▶ Exercise aim: What you return must match the records exactly.

▶ Input material:

○ ○ ○ ○ ○ ○ ○

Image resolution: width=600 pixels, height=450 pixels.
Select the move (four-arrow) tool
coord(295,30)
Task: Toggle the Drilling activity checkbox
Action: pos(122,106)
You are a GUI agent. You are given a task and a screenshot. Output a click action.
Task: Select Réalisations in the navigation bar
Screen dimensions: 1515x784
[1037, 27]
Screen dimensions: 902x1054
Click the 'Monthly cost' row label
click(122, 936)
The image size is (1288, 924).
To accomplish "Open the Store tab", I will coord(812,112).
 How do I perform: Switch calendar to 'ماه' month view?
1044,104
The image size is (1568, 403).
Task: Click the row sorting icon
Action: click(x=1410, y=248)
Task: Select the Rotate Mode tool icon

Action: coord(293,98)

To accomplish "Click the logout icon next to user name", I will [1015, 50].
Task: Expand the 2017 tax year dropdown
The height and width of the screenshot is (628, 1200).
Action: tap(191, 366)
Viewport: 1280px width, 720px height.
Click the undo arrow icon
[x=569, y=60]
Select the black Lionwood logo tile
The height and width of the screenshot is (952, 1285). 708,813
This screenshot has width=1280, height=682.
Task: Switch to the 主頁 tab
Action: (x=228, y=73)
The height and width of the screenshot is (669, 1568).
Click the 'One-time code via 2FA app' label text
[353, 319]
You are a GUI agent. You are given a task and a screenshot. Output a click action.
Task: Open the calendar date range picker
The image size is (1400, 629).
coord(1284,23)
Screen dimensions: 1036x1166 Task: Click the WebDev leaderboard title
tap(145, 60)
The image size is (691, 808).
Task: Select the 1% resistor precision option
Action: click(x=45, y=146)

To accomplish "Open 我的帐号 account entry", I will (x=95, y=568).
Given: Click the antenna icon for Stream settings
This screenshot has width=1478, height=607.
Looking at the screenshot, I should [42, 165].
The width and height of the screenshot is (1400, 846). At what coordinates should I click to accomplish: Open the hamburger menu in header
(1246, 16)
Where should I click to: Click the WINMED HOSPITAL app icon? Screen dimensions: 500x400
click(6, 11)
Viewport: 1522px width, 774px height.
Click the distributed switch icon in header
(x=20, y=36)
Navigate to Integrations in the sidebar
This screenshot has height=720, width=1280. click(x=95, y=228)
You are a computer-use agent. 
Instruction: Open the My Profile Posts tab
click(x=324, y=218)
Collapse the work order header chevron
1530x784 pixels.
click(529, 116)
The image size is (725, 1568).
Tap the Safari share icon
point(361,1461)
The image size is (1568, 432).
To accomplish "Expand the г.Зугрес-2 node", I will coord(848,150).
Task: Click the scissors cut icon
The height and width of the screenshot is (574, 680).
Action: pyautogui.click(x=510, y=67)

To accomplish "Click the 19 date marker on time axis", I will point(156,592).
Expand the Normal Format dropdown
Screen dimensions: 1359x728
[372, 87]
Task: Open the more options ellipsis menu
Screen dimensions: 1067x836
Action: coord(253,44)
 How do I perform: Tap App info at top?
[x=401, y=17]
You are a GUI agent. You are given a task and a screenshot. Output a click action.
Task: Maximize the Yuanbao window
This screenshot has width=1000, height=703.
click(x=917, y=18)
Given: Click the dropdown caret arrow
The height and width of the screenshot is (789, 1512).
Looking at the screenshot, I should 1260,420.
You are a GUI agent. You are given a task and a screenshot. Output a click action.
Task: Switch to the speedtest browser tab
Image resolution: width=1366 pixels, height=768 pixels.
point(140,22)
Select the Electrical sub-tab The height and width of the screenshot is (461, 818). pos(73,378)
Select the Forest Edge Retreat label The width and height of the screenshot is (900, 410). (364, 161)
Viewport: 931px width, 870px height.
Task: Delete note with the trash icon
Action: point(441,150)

○ ○ ○ ○ ○ ○ ○

▶ Answer:
Image resolution: width=600 pixels, height=450 pixels.
Select the move (four-arrow) tool
coord(295,30)
Task: Toggle the Drilling activity checkbox
Action: pos(122,106)
You are a GUI agent. You are given a task and a screenshot. Output a click action.
Task: Select Réalisations in the navigation bar
Screen dimensions: 1515x784
[1037, 27]
Screen dimensions: 902x1054
Click the 'Monthly cost' row label
click(122, 936)
The image size is (1288, 924).
To accomplish "Open the Store tab", I will coord(812,112).
 How do I perform: Switch calendar to 'ماه' month view?
1044,104
The image size is (1568, 403).
Task: Click the row sorting icon
Action: click(x=1410, y=248)
Task: Select the Rotate Mode tool icon

Action: coord(293,98)

To accomplish "Click the logout icon next to user name", I will [1015, 50].
Task: Expand the 2017 tax year dropdown
The height and width of the screenshot is (628, 1200).
Action: tap(191, 366)
Viewport: 1280px width, 720px height.
Click the undo arrow icon
[x=569, y=60]
Select the black Lionwood logo tile
The height and width of the screenshot is (952, 1285). 708,813
This screenshot has width=1280, height=682.
Task: Switch to the 主頁 tab
Action: (x=228, y=73)
The height and width of the screenshot is (669, 1568).
Click the 'One-time code via 2FA app' label text
[353, 319]
You are a GUI agent. You are given a task and a screenshot. Output a click action.
Task: Open the calendar date range picker
The image size is (1400, 629).
coord(1284,23)
Screen dimensions: 1036x1166 Task: Click the WebDev leaderboard title
tap(145, 60)
The image size is (691, 808).
Task: Select the 1% resistor precision option
Action: click(x=45, y=146)

To accomplish "Open 我的帐号 account entry", I will (x=95, y=568).
Given: Click the antenna icon for Stream settings
This screenshot has width=1478, height=607.
Looking at the screenshot, I should [42, 165].
The width and height of the screenshot is (1400, 846). At what coordinates should I click to accomplish: Open the hamburger menu in header
(1246, 16)
Where should I click to: Click the WINMED HOSPITAL app icon? Screen dimensions: 500x400
click(6, 11)
Viewport: 1522px width, 774px height.
Click the distributed switch icon in header
(x=20, y=36)
Navigate to Integrations in the sidebar
This screenshot has height=720, width=1280. click(x=95, y=228)
You are a computer-use agent. 
Instruction: Open the My Profile Posts tab
click(x=324, y=218)
Collapse the work order header chevron
1530x784 pixels.
click(529, 116)
The image size is (725, 1568).
Tap the Safari share icon
point(361,1461)
The image size is (1568, 432).
To accomplish "Expand the г.Зугрес-2 node", I will coord(848,150).
Task: Click the scissors cut icon
The height and width of the screenshot is (574, 680).
Action: pyautogui.click(x=510, y=67)

To accomplish "Click the 19 date marker on time axis", I will point(156,592).
Expand the Normal Format dropdown
Screen dimensions: 1359x728
[372, 87]
Task: Open the more options ellipsis menu
Screen dimensions: 1067x836
Action: coord(253,44)
 How do I perform: Tap App info at top?
[x=401, y=17]
You are a GUI agent. You are given a task and a screenshot. Output a click action.
Task: Maximize the Yuanbao window
This screenshot has width=1000, height=703.
click(x=917, y=18)
Given: Click the dropdown caret arrow
The height and width of the screenshot is (789, 1512).
Looking at the screenshot, I should 1260,420.
You are a GUI agent. You are given a task and a screenshot. Output a click action.
Task: Switch to the speedtest browser tab
Image resolution: width=1366 pixels, height=768 pixels.
point(140,22)
Select the Electrical sub-tab The height and width of the screenshot is (461, 818). pos(73,378)
Select the Forest Edge Retreat label The width and height of the screenshot is (900, 410). (364, 161)
Viewport: 931px width, 870px height.
Task: Delete note with the trash icon
Action: point(441,150)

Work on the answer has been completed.